AShopify公式では、同じ商品が複数ソースから追加されても、コレクション内では1回だけ表示されます。ソースは商品の追加元であり、ソース別に同じ商品を並べる仕組みではありません。

Q特定の色やサイズだけをShopifyコレクションへ表示できますか?

AShopifyの新モデルでVariantsソースが利用できる場合、特定バリエーションを条件または手動選択で含められます。ただし、利用テーマと販売チャネルで意図どおり表示されるかを確認してください。

Qコレクション連携アプリはそのまま使えますか?

AShopifyの新機能を使うコレクションでは、アプリ側にGraphQL Admin API 2026-07以降への対応が必要になる場合があります。対応状況をアプリ提供元または開発担当者へ確認してください。

Shopifyコレクションの並び替えは公開確認までを1セットにする

Shopifyコレクションの並び替えとは、既定順を選び、商品を移動し、購入者に見える結果まで確かめる運用です。

自由な順番が必要ならManualを選び、少数はドラッグ、多数は一括移動を使います。
自動順を選ぶ場合は、販売方針と更新負荷の両方から基準を決めてください。

複数ソースやVariantsは売り場づくりの自由度を広げますが、テーマやアプリとの確認範囲も増えます。
管理画面の保存だけで完了にせず、公開ページの実物を正とすることが、並び順の事故を防ぐ近道です。

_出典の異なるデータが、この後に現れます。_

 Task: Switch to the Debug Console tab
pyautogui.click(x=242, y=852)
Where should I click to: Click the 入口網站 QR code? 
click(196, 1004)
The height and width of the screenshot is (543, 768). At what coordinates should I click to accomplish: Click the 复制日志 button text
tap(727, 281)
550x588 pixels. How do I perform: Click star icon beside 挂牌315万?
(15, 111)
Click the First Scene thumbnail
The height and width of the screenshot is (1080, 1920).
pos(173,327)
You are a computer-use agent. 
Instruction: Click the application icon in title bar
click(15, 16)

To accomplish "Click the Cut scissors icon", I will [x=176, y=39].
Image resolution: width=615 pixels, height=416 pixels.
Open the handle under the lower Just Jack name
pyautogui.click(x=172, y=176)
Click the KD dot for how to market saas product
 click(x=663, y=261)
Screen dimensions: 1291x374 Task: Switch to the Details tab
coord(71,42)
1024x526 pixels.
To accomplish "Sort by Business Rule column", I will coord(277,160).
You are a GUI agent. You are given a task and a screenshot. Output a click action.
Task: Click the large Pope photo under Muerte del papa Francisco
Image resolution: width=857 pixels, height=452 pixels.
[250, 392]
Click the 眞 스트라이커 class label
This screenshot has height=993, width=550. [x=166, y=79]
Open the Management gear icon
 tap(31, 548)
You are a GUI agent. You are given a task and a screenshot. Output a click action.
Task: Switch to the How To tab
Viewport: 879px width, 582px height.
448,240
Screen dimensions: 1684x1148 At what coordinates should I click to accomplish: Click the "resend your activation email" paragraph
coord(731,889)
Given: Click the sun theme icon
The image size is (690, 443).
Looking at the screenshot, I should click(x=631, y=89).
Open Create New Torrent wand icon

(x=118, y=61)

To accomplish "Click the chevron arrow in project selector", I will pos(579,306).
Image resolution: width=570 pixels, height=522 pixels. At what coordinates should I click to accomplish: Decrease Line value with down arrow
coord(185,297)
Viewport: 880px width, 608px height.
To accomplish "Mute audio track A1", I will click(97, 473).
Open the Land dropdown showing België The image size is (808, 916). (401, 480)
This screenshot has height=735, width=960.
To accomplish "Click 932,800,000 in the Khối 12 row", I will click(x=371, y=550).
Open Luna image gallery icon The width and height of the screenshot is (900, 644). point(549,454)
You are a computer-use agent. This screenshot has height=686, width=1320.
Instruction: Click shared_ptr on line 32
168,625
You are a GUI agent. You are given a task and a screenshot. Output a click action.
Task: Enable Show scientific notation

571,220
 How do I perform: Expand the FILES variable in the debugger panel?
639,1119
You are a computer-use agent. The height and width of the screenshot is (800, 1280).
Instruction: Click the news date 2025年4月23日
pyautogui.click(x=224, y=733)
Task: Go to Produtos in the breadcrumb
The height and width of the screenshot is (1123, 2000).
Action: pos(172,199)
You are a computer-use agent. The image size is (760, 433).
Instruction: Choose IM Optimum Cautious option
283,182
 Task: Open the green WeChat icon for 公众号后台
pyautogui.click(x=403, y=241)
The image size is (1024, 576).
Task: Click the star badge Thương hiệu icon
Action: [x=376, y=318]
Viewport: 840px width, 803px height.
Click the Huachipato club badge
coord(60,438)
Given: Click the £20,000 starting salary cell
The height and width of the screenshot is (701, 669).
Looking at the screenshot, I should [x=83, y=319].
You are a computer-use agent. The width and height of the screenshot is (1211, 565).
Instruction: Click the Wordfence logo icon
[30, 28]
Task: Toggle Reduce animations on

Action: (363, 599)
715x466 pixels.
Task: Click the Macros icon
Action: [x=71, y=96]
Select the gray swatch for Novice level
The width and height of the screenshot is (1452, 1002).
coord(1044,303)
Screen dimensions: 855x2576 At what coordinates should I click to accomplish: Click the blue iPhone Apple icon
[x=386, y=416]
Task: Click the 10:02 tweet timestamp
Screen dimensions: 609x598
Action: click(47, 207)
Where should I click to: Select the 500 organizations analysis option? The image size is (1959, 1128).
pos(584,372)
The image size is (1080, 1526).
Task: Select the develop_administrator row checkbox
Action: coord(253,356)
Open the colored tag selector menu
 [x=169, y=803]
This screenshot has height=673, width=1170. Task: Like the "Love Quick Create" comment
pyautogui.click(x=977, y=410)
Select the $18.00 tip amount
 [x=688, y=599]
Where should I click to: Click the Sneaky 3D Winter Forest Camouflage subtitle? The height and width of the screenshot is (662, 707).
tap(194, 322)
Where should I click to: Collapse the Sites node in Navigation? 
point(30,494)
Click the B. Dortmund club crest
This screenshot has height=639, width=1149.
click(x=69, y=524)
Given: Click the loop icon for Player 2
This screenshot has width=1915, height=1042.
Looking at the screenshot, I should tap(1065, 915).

Shopifyの変更全体を追いたい場合は、Shopifyの2026年アップデート解説もあわせて確認すると、新旧画面の差を整理しやすくなります。

要点最初は1商品だけ動かして確かめる

大きく並び替える前に、先頭付近の商品を1つ移動し、保存と公開反映の流れを確認します。小さく試してから全体へ広げることで、画面差やテーマ差へ早く気づけるでしょう。